Эта книга, состоящая из двух частей, на деле представляет собой две книги, точнее, две версии одной и той же книги. В первом варианте она была написана осенью 1996 года и тогда же издана в Базеле. Перечитав её по некотором времени, я подумал, что смог бы написать её заново: не переделать, дополнить, изменить, а именно снова написать. Так она и вышла в новой версии весной 1998 года в том же базельском издательстве Rudolf Geering. Измененным оказался только подзаголовок, определивший всю разность линий визирования и прицельных дальностей обеих версий. Поминки по Европе, увиденные сначала в оптике «одной близящейся катастрофы», справлялись вторично в «память об одном упущенном выздоровлении». Повторяю: речь шла не о дополнении, а о новой попытке; потеряй я рукопись и появись у меня охота восстановить потерянное, я бы, разумеется, восстанавливал его не по памяти и не по осколкам, как некую упавшую с подставки и разбившуюся статуэтку, а с нуля и «снова в первый раз».

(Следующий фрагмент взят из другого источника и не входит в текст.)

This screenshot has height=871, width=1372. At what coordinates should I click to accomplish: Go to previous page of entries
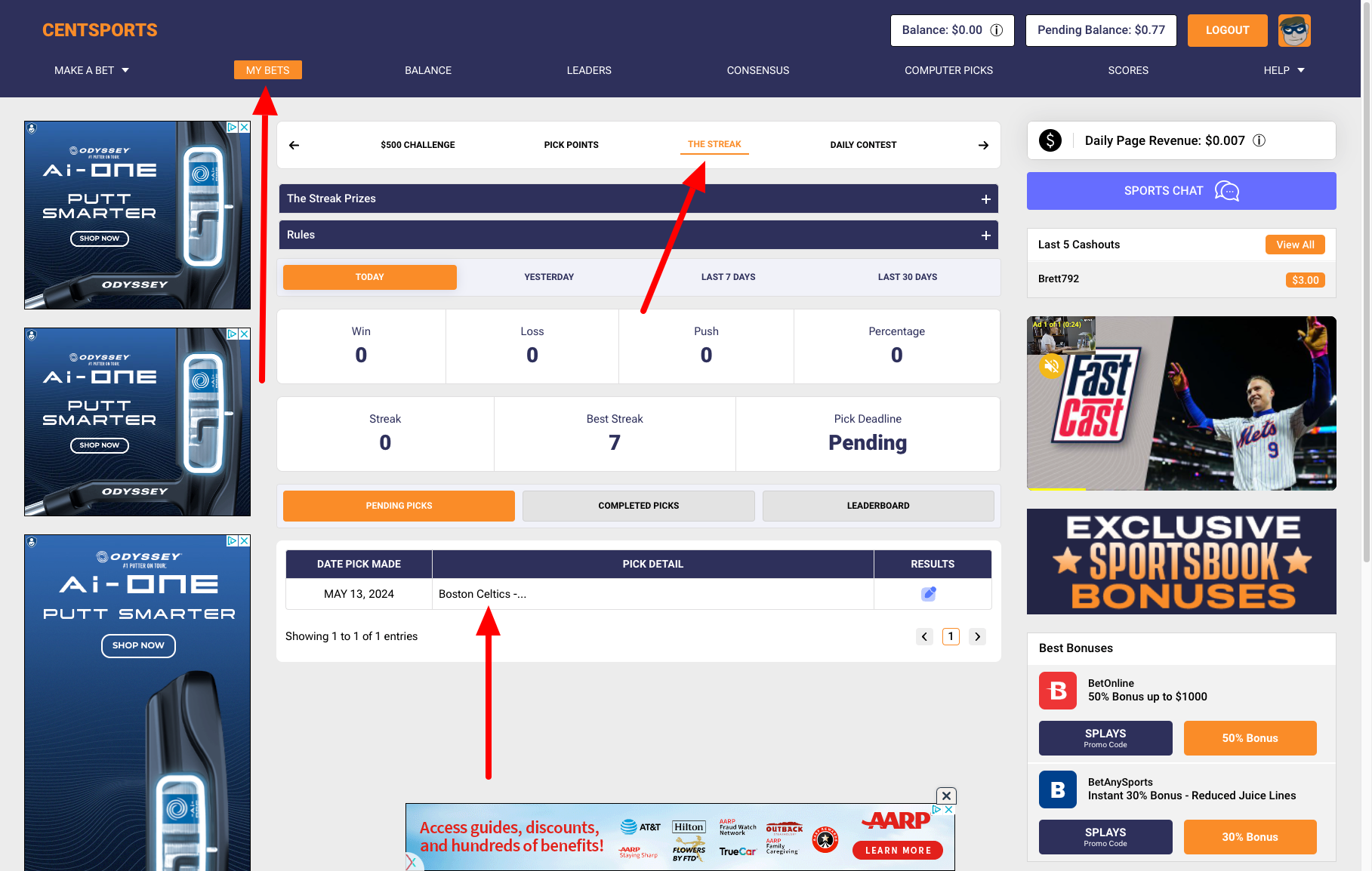coord(924,636)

Намерение написать уже написанное снова и по–новому было, впрочем, продиктовано не прихотью, а потребностью, даже расчетом. Не секрет, что, пишучи или говоря, мы не выражаем некую полноту имеющего и желающего быть сказанным, а лишь более или менее удачно отодвигаем границы невыразимого. Писать или говорить значит бороться с афазией, которая настигает нас едва ли не с каждым восприятием и потребностью его высказать. Слова — колья, вбиваемые в те самые участки помысленного, которые кажутся нам отвоеванными у великого царства немоты (на деле, лишь парадокс немоты, утверждающей себя не иначе, как позволяя себя нарушать). Самообман писателя — его успокоенность на последнем дописанном предложении, хуже: его наивная вера в то, что, дописав конец книги, он и в самом деле дошел до конца, а не просто остановился, как курица перед чертой или как случайно сорвавший банк на разовом выигрыше. Другое дело, если, проводя черту, он сознательно идет на капитуляцию, зная, что отодвигать границы можно было бы и дальше и что «конец» есть всегда лишь эвфемизм усталости, одышки и резиньяции… Потребность написать книгу заново мотивировалась очевидными изъянами первой попытки; начиная писать во второй раз, я отталкивался как раз от тех границ прежнего текста, поспешная и несколько небрежная разметка которых уже с самого начала оставляла желать лучшего. Расчет заключался в намерении (скорее всего, иллюзорном) еще раз и в другой последовательности тормошений расшевелить читателя. Если не всякая книга пишется для читателя (иные книги вообще противопоказаны читателю), то издается она, тут уж ничего не поделаешь, для читателя. Читатель же, а тем более современный, больше: западный читатель, привыкший покупать книги на столь же дистанционно управляемый лад, что и зубную пасту, не читает вообще никаких других книг, кроме тех, на которые его заранее наводят и которыми он пленен до, а нередко и без их прочтения; книга — это товар, за который платят деньги, а поскольку деньги привыкли здесь платить за удобства, то и от книги ждут той же добротности и предсказуемости, что и от хорошей обуви или вставной челюсти. В моем случае блокада оказывалась двойной. Одного того, что книги написаны антропософом, было достаточно, чтобы без прочтения подвергнуть их бойкоту.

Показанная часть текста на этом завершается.